PROMPT
Once you reach the line containing "This screenshot has height=158, width=433.", return it and every line after it exactly, through the end of the records below, with no pictures.
————————
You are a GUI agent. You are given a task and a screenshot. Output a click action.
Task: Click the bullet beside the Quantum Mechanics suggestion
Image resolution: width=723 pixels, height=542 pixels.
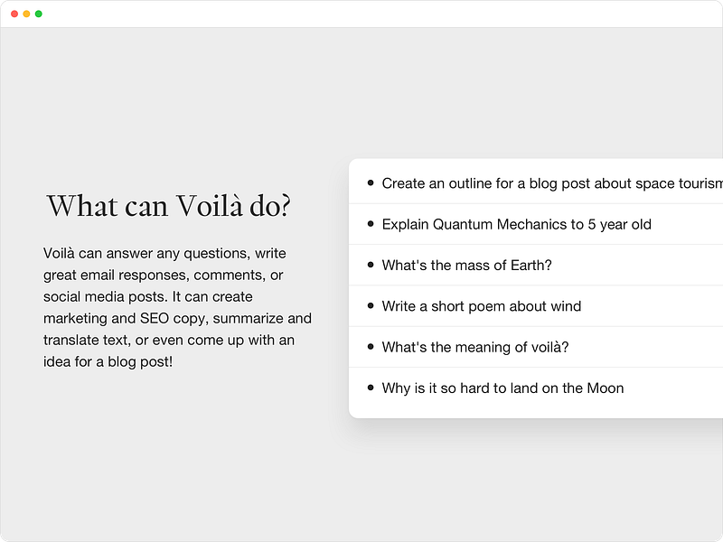click(x=370, y=222)
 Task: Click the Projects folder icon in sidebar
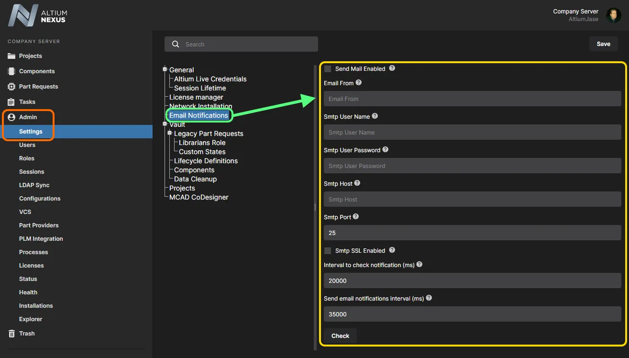coord(11,56)
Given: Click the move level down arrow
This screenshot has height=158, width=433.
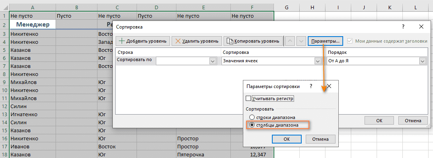Looking at the screenshot, I should [x=302, y=41].
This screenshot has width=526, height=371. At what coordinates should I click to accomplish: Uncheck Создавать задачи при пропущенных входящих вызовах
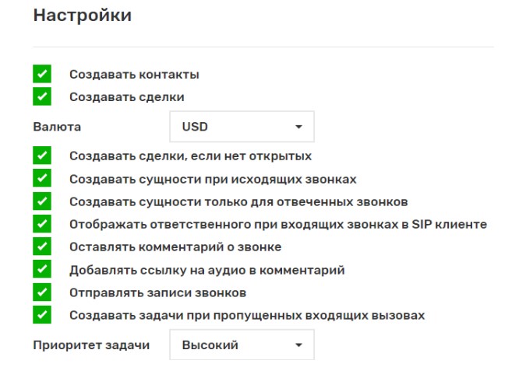pos(42,315)
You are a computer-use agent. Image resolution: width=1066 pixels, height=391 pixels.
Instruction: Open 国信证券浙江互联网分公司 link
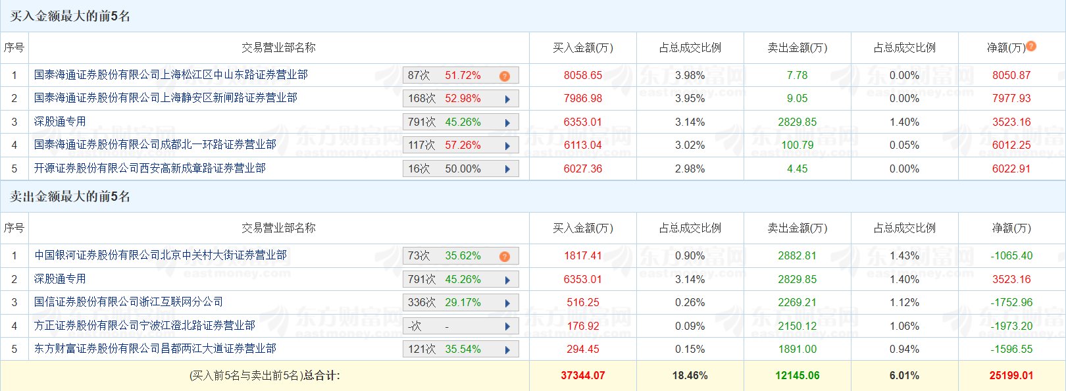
————————
EXERCISE RESPONSE
This screenshot has height=158, width=433.
Looking at the screenshot, I should [x=302, y=41].
This screenshot has width=526, height=371. At what coordinates should I click to accomplish: Uncheck Создавать задачи при пропущенных входящих вызовах
pos(42,315)
You are a computer-use agent. Image resolution: width=1066 pixels, height=391 pixels.
Instruction: Open 国信证券浙江互联网分公司 link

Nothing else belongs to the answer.